HOW TO COMPLETE THIS TASK. If a line includes "give", copy it out of the entries.

DATA TO USE.
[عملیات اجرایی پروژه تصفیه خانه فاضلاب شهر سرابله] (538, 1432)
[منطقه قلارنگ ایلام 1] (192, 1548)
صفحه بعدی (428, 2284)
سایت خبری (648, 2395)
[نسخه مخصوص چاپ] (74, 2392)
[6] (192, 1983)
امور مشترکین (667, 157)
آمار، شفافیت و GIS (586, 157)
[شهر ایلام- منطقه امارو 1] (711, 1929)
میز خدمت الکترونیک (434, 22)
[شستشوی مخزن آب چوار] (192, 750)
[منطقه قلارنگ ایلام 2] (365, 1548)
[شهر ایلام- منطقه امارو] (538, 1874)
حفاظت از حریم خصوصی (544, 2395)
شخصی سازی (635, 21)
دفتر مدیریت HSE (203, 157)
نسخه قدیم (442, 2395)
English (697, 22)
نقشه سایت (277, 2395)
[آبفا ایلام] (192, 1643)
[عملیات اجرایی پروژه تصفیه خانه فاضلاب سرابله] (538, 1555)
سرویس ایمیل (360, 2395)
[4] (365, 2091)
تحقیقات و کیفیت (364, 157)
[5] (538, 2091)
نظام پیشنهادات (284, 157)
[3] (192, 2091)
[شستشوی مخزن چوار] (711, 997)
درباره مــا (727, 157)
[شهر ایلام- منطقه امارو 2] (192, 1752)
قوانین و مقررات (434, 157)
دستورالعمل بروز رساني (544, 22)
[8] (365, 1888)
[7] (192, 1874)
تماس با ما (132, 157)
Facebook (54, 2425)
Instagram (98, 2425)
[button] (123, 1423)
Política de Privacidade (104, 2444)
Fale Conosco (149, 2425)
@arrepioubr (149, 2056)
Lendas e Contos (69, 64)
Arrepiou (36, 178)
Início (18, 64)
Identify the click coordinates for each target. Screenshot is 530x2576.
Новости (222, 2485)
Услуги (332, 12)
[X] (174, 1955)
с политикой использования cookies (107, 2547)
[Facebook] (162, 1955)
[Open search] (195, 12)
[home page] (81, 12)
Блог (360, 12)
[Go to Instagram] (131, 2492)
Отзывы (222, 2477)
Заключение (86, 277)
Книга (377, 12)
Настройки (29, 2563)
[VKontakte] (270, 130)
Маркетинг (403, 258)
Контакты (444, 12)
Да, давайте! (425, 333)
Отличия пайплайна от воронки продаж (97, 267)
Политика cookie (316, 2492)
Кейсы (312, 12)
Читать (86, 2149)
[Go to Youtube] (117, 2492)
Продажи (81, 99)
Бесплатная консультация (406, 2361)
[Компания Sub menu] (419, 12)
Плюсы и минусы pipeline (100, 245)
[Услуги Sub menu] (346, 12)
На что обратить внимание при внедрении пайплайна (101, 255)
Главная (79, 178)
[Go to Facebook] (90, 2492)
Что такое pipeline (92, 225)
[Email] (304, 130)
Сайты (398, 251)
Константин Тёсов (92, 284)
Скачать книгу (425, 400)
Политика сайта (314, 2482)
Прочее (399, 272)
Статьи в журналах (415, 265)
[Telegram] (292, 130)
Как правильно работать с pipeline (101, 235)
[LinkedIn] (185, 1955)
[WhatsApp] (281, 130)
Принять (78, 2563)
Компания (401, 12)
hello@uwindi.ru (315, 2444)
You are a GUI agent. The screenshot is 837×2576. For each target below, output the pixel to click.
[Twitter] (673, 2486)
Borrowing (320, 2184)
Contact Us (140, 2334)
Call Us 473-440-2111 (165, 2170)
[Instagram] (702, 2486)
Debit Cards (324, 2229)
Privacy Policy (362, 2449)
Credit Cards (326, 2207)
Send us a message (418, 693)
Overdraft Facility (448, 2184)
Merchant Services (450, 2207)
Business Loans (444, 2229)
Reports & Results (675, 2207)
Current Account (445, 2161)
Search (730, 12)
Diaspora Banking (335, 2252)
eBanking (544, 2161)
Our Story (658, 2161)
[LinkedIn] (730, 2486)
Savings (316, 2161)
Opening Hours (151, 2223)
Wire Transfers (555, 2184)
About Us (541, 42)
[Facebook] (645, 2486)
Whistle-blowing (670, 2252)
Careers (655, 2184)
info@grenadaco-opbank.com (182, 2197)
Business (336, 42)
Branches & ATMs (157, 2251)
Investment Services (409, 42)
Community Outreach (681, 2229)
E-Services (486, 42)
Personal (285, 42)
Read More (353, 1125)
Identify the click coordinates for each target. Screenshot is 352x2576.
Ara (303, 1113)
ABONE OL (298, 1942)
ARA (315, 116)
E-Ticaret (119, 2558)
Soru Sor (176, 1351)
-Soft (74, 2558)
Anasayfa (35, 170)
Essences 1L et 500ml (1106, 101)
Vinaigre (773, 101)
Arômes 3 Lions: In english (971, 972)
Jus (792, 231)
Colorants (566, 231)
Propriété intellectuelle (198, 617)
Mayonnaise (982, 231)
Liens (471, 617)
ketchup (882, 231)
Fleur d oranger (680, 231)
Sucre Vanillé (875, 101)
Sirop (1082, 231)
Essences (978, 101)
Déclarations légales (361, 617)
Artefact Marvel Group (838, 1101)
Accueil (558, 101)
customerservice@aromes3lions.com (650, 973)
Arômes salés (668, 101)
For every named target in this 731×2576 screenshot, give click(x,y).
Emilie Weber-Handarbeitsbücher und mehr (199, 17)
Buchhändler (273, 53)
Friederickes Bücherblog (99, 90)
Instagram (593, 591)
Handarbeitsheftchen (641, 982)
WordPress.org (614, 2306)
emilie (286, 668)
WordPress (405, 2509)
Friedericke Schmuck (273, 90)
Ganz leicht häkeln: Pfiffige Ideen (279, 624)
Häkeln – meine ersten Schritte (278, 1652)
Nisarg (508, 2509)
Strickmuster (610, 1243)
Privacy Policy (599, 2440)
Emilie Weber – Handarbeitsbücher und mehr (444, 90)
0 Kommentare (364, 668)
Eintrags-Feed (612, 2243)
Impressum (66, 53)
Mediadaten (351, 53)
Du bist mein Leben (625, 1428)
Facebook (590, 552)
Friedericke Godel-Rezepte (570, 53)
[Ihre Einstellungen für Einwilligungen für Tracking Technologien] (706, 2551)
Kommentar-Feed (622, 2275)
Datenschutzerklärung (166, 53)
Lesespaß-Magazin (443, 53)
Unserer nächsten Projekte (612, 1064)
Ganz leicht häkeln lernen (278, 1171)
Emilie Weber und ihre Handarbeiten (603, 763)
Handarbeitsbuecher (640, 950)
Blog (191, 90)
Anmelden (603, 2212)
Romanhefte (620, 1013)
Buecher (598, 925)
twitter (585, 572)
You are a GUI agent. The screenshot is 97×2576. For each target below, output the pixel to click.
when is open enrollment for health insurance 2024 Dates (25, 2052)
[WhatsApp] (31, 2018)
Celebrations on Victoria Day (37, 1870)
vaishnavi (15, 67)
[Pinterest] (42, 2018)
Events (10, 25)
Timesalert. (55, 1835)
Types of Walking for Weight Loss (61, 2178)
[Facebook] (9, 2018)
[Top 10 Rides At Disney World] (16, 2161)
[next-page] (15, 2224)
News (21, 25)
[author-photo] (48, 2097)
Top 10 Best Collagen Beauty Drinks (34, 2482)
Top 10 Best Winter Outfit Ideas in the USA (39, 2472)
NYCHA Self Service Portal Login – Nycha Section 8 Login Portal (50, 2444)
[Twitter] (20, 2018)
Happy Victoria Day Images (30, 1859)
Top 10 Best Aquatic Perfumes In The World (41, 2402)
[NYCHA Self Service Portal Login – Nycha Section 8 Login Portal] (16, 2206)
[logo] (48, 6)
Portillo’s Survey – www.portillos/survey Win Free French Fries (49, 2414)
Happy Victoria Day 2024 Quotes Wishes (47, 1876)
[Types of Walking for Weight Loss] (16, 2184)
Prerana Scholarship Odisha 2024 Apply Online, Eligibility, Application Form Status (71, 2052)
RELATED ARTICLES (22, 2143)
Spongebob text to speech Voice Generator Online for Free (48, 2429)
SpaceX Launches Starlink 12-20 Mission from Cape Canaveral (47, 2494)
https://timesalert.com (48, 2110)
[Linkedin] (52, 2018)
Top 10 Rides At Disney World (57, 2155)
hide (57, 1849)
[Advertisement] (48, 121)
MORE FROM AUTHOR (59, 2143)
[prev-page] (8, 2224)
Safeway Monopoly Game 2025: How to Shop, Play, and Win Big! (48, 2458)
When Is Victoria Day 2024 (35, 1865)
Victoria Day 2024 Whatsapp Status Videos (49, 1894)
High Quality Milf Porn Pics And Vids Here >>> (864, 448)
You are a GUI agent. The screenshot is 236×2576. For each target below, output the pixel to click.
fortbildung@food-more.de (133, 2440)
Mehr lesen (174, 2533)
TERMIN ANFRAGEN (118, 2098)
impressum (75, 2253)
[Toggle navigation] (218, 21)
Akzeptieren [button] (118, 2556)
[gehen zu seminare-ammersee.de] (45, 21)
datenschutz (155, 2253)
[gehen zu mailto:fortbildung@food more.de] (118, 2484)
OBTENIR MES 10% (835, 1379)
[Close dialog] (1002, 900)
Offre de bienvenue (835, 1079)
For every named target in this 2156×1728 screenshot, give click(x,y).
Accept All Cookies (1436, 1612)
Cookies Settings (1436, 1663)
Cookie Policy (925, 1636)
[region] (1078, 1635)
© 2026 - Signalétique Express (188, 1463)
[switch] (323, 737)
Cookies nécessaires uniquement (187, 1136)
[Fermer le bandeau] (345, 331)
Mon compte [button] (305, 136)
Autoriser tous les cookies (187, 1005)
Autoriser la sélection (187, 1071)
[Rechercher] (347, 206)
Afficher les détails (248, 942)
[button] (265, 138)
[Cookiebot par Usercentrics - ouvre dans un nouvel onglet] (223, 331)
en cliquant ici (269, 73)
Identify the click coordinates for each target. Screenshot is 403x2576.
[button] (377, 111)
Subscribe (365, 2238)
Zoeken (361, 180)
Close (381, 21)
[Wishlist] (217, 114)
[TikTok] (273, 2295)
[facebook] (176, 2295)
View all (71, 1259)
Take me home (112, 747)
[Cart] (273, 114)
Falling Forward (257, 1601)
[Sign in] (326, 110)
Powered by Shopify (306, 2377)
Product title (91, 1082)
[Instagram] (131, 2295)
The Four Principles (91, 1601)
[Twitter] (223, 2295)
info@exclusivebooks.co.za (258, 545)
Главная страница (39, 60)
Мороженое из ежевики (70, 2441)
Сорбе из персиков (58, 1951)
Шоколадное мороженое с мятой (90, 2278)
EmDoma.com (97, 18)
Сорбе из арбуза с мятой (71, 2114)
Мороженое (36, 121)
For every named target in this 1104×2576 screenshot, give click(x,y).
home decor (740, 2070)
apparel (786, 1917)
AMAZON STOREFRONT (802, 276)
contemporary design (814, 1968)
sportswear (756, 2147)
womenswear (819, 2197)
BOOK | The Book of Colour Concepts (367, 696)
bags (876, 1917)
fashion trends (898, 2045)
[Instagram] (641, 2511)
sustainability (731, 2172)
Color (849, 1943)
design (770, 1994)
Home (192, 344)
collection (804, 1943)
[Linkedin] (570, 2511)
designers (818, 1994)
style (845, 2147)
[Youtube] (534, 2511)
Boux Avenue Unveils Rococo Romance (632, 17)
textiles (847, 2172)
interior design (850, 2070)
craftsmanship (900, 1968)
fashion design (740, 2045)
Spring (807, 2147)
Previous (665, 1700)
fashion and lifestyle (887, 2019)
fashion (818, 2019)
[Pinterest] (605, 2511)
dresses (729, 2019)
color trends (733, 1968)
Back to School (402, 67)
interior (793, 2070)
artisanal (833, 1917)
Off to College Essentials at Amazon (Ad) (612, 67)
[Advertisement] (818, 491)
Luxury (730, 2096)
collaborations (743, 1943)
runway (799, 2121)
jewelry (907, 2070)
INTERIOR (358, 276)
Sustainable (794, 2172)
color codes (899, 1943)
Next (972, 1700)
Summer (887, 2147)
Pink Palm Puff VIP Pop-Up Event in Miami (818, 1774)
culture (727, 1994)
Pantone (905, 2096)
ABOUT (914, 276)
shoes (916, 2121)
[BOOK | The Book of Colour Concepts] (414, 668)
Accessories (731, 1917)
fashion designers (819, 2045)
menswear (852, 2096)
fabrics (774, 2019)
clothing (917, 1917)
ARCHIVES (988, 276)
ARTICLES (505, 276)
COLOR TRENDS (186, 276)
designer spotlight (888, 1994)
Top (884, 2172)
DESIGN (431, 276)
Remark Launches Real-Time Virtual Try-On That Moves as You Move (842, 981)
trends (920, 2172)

RESPONSE TO THE EXERCISE.
For every named target in this 731×2576 screenshot, give click(x,y).
For every named target in this 2156×1728 screenshot, give click(x,y).
For every named target in this 1104×2576 screenshot, give click(x,y).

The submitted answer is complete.